Would you output the entries below only from the line containing "[Next] (140, 2100)" through the line containing "이용약관 (182, 2545)", exactly as they stand and with both ends included?
+ + + +
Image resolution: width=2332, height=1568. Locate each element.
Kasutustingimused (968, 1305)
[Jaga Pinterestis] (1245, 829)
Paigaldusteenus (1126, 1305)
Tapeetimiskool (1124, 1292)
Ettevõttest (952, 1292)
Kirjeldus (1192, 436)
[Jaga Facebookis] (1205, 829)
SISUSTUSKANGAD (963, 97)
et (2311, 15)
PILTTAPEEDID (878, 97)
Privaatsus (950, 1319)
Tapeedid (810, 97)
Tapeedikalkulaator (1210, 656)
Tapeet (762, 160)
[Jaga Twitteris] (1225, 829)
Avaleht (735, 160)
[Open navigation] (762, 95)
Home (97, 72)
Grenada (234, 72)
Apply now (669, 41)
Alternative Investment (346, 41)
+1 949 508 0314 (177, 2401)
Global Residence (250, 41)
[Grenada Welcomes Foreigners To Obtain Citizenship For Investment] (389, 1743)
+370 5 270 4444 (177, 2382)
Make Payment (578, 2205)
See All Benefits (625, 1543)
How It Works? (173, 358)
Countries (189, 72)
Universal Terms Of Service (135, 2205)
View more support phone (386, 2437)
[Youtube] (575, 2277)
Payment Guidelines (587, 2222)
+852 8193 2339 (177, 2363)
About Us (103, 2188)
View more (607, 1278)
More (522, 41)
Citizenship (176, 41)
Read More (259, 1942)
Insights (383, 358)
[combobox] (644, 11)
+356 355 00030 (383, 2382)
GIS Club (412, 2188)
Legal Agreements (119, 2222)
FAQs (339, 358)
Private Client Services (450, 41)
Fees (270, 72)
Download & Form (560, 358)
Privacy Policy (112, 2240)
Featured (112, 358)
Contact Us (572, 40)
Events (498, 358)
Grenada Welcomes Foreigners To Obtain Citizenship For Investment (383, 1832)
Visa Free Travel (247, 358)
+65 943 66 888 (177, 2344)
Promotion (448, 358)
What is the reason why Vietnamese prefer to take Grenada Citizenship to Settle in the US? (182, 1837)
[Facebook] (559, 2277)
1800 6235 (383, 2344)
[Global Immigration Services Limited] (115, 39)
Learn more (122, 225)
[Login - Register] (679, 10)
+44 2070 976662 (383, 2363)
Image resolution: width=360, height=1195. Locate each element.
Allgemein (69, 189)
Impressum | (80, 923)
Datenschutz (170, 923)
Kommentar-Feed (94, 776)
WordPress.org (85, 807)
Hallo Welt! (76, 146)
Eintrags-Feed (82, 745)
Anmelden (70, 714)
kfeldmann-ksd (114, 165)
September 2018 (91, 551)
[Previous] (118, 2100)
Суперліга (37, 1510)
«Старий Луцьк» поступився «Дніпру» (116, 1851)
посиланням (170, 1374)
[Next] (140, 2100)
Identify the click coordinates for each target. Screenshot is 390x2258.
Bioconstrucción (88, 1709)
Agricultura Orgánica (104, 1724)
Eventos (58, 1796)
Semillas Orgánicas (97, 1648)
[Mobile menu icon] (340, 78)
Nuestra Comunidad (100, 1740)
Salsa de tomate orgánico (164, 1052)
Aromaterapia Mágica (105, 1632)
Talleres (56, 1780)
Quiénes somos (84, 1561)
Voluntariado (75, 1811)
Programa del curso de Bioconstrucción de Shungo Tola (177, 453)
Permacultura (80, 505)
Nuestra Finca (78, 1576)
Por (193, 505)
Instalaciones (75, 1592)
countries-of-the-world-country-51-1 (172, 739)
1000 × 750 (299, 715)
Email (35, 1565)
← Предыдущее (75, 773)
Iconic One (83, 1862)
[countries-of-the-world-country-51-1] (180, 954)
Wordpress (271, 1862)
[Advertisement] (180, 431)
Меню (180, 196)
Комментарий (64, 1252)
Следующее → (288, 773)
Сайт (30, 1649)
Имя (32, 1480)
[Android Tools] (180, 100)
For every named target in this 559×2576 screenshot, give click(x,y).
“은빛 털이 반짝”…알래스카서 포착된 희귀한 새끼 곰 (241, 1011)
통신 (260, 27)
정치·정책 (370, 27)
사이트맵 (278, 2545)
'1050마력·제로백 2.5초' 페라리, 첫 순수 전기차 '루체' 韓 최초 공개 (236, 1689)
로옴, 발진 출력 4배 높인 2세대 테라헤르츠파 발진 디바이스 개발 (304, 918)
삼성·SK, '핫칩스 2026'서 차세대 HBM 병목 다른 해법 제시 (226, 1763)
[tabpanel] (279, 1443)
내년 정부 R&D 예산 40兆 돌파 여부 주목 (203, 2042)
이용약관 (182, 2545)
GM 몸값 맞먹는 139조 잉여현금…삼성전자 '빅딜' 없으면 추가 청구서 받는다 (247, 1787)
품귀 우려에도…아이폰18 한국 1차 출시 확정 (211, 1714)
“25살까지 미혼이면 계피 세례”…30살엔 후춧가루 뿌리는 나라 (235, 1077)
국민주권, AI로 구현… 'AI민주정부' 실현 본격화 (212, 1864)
+ + + +
__Solution to this problem__:
[Next] (140, 2100)
Identify the click coordinates for each target. Screenshot is 390x2258.
Bioconstrucción (88, 1709)
Agricultura Orgánica (104, 1724)
Eventos (58, 1796)
Semillas Orgánicas (97, 1648)
[Mobile menu icon] (340, 78)
Nuestra Comunidad (100, 1740)
Salsa de tomate orgánico (164, 1052)
Aromaterapia Mágica (105, 1632)
Talleres (56, 1780)
Quiénes somos (84, 1561)
Voluntariado (75, 1811)
Programa del curso de Bioconstrucción de Shungo Tola (177, 453)
Permacultura (80, 505)
Nuestra Finca (78, 1576)
Por (193, 505)
Instalaciones (75, 1592)
countries-of-the-world-country-51-1 (172, 739)
1000 × 750 (299, 715)
Email (35, 1565)
← Предыдущее (75, 773)
Iconic One (83, 1862)
[countries-of-the-world-country-51-1] (180, 954)
Wordpress (271, 1862)
[Advertisement] (180, 431)
Меню (180, 196)
Комментарий (64, 1252)
Следующее → (288, 773)
Сайт (30, 1649)
Имя (32, 1480)
[Android Tools] (180, 100)
For every named target in this 559×2576 screenshot, give click(x,y).
“은빛 털이 반짝”…알래스카서 포착된 희귀한 새끼 곰 (241, 1011)
통신 (260, 27)
정치·정책 (370, 27)
사이트맵 (278, 2545)
'1050마력·제로백 2.5초' 페라리, 첫 순수 전기차 '루체' 韓 최초 공개 (236, 1689)
로옴, 발진 출력 4배 높인 2세대 테라헤르츠파 발진 디바이스 개발 (304, 918)
삼성·SK, '핫칩스 2026'서 차세대 HBM 병목 다른 해법 제시 (226, 1763)
[tabpanel] (279, 1443)
내년 정부 R&D 예산 40兆 돌파 여부 주목 (203, 2042)
이용약관 (182, 2545)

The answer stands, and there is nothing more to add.